What I discovered through the process was that the advisors were significantly misinformed about the inherent workings of a traditional whole life contract in a couple of different ways. This is very important because the premise of the deal was to make hay on the spread between the crediting rate of the policy and the loan rate for funds to pay the premiums. The deal was postured to appear that there was a spread when, in fact, no such spread existed.
In the presentation materials the loan rate was assumed to be very low at less than 4% and the dividend of the policy was shown to be 6.4%, which was actually true. There are a couple things that make these numbers not real. First, the loan rate would assuredly increase over time and this was not accurately accounted for and the dividend rate of the policy is not the same as the effective growth rate of the policy cash value.
How can the growth rate for the policy and the declared dividend rate of the policy not be the same? The answer is: Expenses. While the dividend rate is actually credited to the cash value, after all of the expenses, including commissions, overhead costs, mortality charges, policy fees, state taxes, etc, are deducted, the actual internal rate (IRR) of return on the premiums to cash value are only about half the declared dividend rate at the proposed point of roll out. At the 10 year point the IRR on premium to cash value was only a fraction of one percent, this after eight figures of premiums was poured into the contract.

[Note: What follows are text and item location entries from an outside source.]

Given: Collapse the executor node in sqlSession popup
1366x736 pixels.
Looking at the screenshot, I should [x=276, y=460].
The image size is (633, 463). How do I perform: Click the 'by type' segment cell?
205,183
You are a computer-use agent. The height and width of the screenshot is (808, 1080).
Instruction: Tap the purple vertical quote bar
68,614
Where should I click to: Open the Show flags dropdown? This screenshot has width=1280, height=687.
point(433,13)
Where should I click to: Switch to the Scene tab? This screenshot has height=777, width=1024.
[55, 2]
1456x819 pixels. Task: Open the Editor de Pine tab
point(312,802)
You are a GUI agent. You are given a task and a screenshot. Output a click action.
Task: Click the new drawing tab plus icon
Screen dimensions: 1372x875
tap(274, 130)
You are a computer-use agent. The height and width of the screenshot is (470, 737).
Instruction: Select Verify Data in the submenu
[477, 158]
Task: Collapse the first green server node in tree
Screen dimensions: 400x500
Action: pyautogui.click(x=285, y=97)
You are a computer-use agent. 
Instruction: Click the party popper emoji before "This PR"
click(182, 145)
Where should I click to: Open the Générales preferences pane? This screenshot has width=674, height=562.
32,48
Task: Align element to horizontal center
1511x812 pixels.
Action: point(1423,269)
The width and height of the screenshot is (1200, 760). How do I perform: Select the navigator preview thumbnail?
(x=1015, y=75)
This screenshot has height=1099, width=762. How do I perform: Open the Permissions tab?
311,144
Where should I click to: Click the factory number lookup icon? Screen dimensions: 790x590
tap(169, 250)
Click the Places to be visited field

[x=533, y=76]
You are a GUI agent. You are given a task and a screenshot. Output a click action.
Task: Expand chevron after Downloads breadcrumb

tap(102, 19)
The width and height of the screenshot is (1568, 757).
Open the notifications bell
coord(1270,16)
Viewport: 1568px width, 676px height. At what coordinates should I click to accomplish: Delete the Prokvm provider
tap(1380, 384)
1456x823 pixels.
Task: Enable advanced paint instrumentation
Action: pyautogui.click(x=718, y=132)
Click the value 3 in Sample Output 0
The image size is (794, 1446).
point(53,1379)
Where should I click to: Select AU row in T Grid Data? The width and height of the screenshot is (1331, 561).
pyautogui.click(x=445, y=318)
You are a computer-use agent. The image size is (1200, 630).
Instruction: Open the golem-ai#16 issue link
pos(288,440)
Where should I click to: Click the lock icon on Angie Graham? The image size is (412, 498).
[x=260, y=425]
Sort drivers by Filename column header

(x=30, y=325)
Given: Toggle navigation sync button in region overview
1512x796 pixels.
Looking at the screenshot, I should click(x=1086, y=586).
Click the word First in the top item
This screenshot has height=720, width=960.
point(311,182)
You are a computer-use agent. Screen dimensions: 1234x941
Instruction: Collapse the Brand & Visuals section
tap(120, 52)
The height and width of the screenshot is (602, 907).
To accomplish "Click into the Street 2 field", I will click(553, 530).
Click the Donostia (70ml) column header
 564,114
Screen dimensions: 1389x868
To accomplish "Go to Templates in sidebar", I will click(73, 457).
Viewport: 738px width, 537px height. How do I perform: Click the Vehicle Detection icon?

What we have is reverse arbitrage, which I am sure no-one entering the contract was looking for. When the loan rate is, in realty, greater than the growth rate of the cash value, clearly the cash value cannot grow in excess of the loan in order to pay it back some day.
The bottom line is that the deal was going to be underwater from day one and continue to sink every day moving forward. When I evaluated the bail out option in year 10, not only would the new $20,000,000 policy be lost, if the collateralized cash value was used to pay back the loan, even the existing life insurance would be lost.
This was an absolute dumpster fire, a train wreck, an abomination of a financial shell game. But we caught it and moved on.